Prof. Dr. Sait Yılmaz
Prof. Dr. Sait Yılmaz - Yazar

Belirsizlikler, sırlar, komplolar...

Bu makalede aslında bir istihbarat analizcisi ile sohbet ediyoruz. Ama göreceli olarak devlet adamlarına, politika yapıcılara ve nihayet dünyada işlerin nasıl döndüğünü anlamak isteyen sizlere de önemli şeyler anlatacağız. Devlet adamı normal olarak durumu kontrol edemez, durum onu kontrol eder. Gücünüz ne olursa olsun beklenmeyen ve istenmeyen şeyler olur, sonuçtan emin olamazsınız. Yaşanan büyük başarısızlıkların nedeni, güç kullanımını bilmemektir. Bununla beraber, devlet adamı hata yapmadığını, her şeyi bildiğini sanır. Lazım olanları zaten istihbaratçıların ona söylediğini düşünür. Hâlbuki istihbarat, hikâyeler yaratmak veya revize etmek üzerinedir. Örneğin Sovyetler Birliği için yaratılan hikâye hep yayılmacı niyetleri üzerine idi. Kimse dağılmakta olduklarını anlayamamıştı. Peki, istihbaratçının sorunu neydi? Sovyetler Birliği’nin çöküşü bir bulmaca değil ‘sır’dı. Kimse bir cevap bulamadı. İstihbarat analizcisi artık bulmaca çözmüyor, sırlarla uğraşıyor hatta işleri karmaşıklıklar içinde kehanette bulunmaya kayıyor. Şimdi, daha detaylı anlatabiliriz.

Belirsizlik ve analizci..

Çağdaş güvenlik sorunlarının üç temel özelliği; yayılganlık, karmaşıklık ve belirsizlik (çeşitli olasılıklara açık olma) olarak kabul edilmektedir. Belirsizlik, mevcut durumu ve geleceği anlamlandırmak konusundaki karmaşıklığı ifade eder; tamamen yok edilemez, sadece ortam hakkında değerlendirme yapılabilir ve sonra belki yönetilebilir. Belirsizlik ve güvenlik çelişkisi uluslararası ilişkilerin merkezinde yer alan iki temel olgudur. Belirsizlik, politika yapıcıların güvenliğimize zarar verecek olan aktör ve trendlerin gelecekteki davranışları ve niyetleri hakkında emin olamamaları durumudur.

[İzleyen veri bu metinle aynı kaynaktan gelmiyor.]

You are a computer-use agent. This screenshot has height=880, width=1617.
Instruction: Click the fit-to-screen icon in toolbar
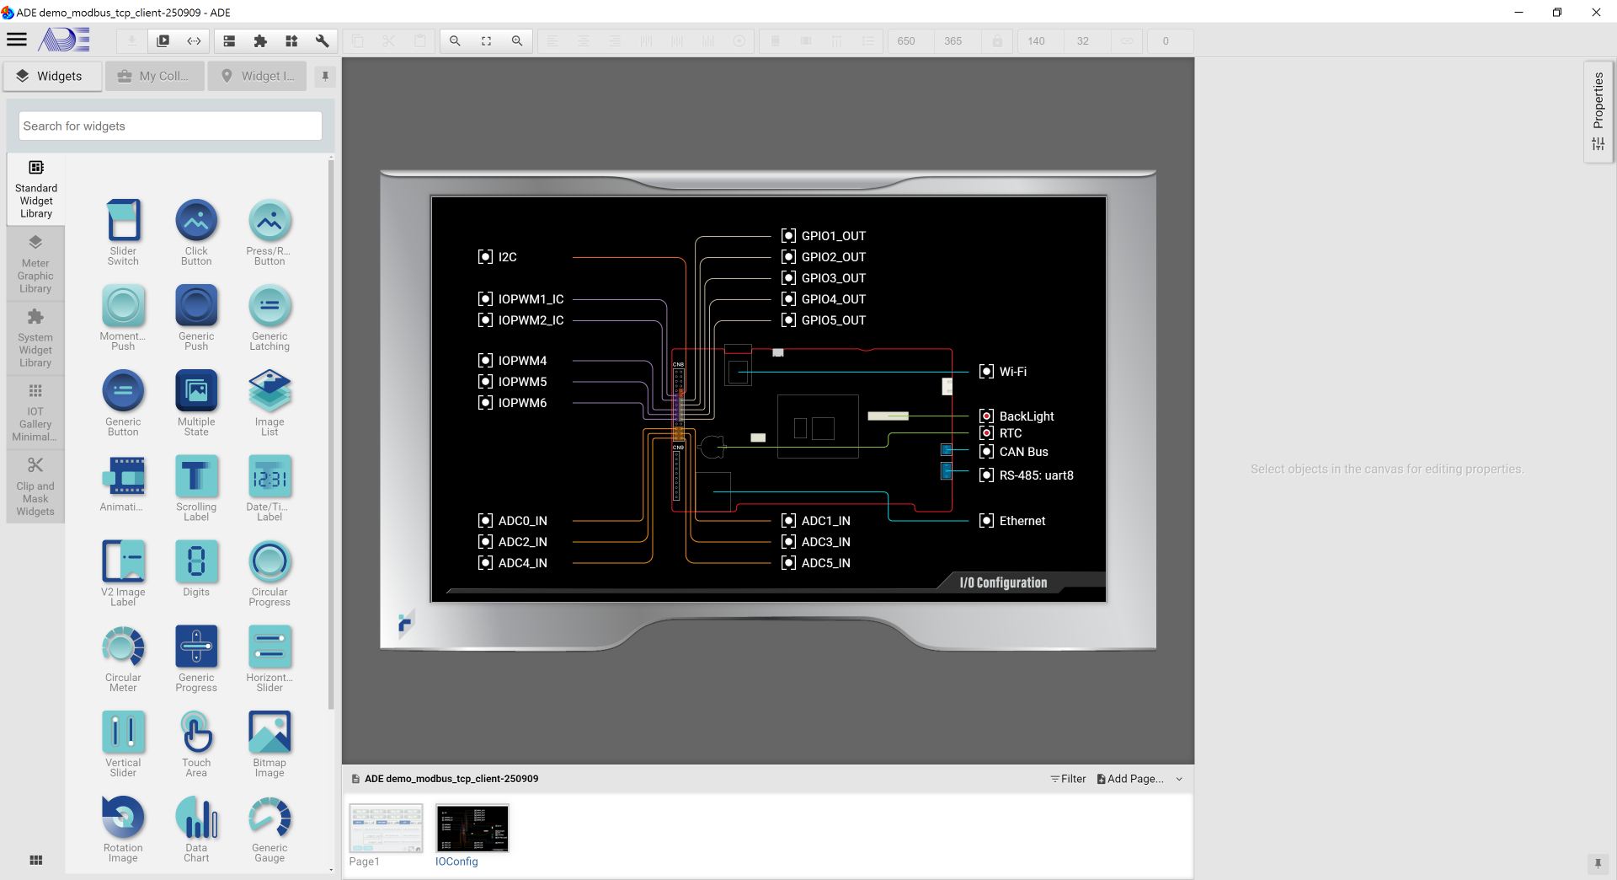[x=486, y=40]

Analizci temel olarak iki tür analiz peşindedir; stratejik ikaz ve niyet analizi. Stratejik ikaz da analizci ve politikacı birbirine çok uzaktır, yapılan ikazlar genellikle önlem alınmadığı için başarısız olur. İkaz, aşk gibidir yani karşılıklı anlamaya ve güvene ihtiyaç vardır. İkaz edenler, ikaz edilenin zor ikna olacağını ve ima ile ikaz edilmeyeceğini bilir ve ikazı güçlü bir şekilde verir. İkaz edilen ise ikaz edenin abartma eğiliminde olduğunu düşünür ve gerçekçiliğini sorgular. İkazların sahte alarm olduğu ortaya çıkınca ikaz edenin itibarı azalır. İkaz haklı çıkarsa da “düşündüğün kadar kötü değildi” denir. Bu mutsuz psikolojik ilişki sürer gider.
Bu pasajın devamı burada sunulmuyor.